McAfee Online might not bear much resemblance to the so-called "portal" sites, like Yahoo! and Excite. But industry observers say the site could soon be hard on the heels of those super-successful sites.
Written by Matthew Broersma, Contributor

Like Yahoo! and Excite, Network Associates -- McAfee Online's parent company -- has millions of users. But where Yahoo!, Excite, Infoseek and Lycos started off as popular search engines, McAfee Online started off hawking PC-management software, including a popular anti-virus line.

In hopes of transforming itself into a portal, Network Associates has begun trying to take advantage of its traffic with a wider variety of offerings. The company has already partnered with Beyond.com to expand the software it offers, and, as first reported by ZDNet, will soon begin offering a search engine and tech information from CNet.

At the heart of McAfee's offerings are the subscription-based products of "Clinic" -- tools which operate within the browser to clean up the user's hard drive and perform other PC maintenance tasks. The Santa Clara, California company believes it is defining a new "smart portal" market, and says its software expertise puts it in a unique position to exploit that market. The smart portal has "a strong client component, and a powerful back-end component," said Srivats Sampath, vice president of worldwide marketing for Network Associates. "We are delivering versionless, self-updating applications through the Web, and we'll take the same metaphor for Web navigation, working on the Web and shopping on the Web."

Sampath said Oil Change, one of the Clinic products, has 1.8 million subscribers, 80 percent of whom are paying customers. The Web site as a whole had a reach of 14.7 million in 1998, according to Media Metrix. "[ McAfee's] got tremendous relationships with millions of people who buy things online," said Barry Parr, an analyst with International Data Corp. "There may be a way to exploit those relationships to sell other things."

Web-based services such as Oil Change are a powerful draw to the McAfee site, but Network Associates also plans to license its products to other portal sites. Part of the deal with CNet's Snap.com, for example, will offer Clinic through the Snap.com site.

But Network Associates' vision of a gigantic new market doesn't necessarily jibe with the facts, analysts said. Portals such as Yahoo! or AOL.com thrive by capturing the lowest common denominator of the online world through the variety of free services they offer. The huge amounts of traffic they draw lead to large advertising revenues. Yahoo!, for example, is one of the few profitable Web businesses.

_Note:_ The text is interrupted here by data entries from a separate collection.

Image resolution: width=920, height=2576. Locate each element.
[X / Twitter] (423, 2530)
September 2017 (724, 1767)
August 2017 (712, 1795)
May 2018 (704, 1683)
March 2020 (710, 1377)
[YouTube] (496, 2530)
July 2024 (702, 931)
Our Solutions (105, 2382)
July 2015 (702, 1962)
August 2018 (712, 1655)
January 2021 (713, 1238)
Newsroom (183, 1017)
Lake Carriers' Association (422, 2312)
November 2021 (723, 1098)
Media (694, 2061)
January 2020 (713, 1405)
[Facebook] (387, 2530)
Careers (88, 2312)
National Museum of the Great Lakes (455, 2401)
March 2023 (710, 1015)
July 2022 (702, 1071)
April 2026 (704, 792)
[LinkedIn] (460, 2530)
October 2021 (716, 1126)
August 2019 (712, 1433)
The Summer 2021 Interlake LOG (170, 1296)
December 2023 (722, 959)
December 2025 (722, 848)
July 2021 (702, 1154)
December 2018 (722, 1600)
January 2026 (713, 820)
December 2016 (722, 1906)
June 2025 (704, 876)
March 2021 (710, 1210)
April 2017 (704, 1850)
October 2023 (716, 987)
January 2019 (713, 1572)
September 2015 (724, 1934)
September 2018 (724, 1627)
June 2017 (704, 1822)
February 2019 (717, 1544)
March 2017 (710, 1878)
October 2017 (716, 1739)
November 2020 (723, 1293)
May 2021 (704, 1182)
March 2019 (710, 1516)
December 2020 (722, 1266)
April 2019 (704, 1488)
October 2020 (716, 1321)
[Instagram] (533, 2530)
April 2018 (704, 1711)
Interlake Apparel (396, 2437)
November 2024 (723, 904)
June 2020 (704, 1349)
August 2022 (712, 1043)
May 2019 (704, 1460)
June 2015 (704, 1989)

But "smart portal" revenues come from quite a different source: the fees the site can collect from subscription-based services such as Clinic. And for a speciality area such as PC management the audience is likely to be much smaller. "Everyone's calling themselves a portal. It's, 'I'm a portal, he's a portal, wouldn't you like to be a portal too?'" noted analyst Julia Pickar with Zona Research. "They can call it a portal, but it's essentially a site to service their customers."

But whether or not McAfee Online transforms itself into a portal -- with all the convenient hype that accompanies the term -- Network Associates' manoeuvres seem to make good business sense. "They have customers who come there regularly for information and to get these desktop management software pieces. And if they already have traffic coming to the site, why not add more services to deepen the relationship?" said analyst Alexis DePlanque with Meta Group. "It's a good market opportunity."